** What the task requires **
Please repeat the records word for word, beginning at the line with "You are a GUI" and ending with the line with "point(283,406)", both included.

** Material supplied **
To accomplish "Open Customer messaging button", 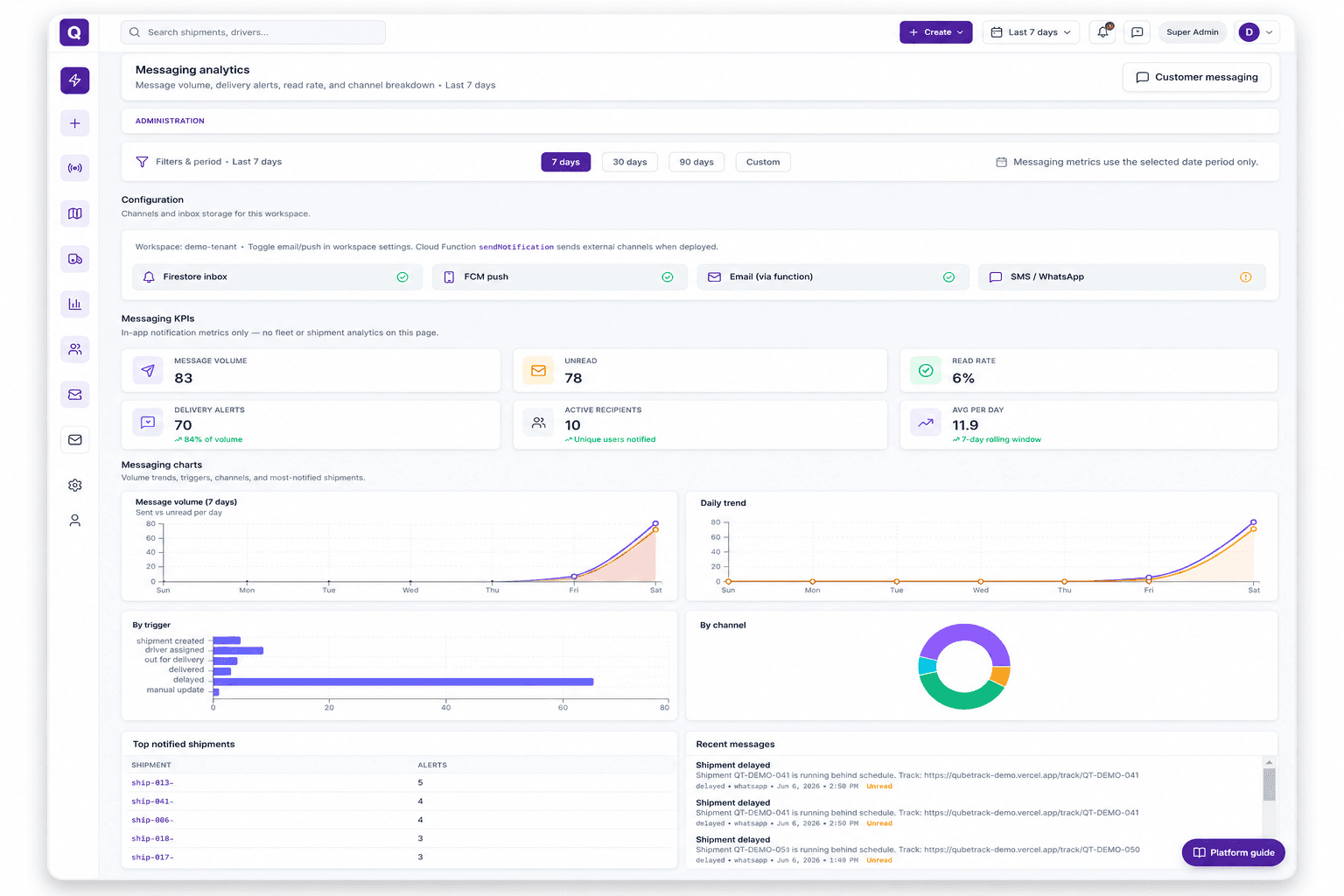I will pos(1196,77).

--

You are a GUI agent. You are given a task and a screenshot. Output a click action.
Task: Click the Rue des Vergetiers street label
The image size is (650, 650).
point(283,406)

** Answer to this problem **
You are a GUI agent. You are given a task and a screenshot. Output a click action.
Task: Click the Rue des Vergetiers street label
The image size is (650, 650).
point(283,406)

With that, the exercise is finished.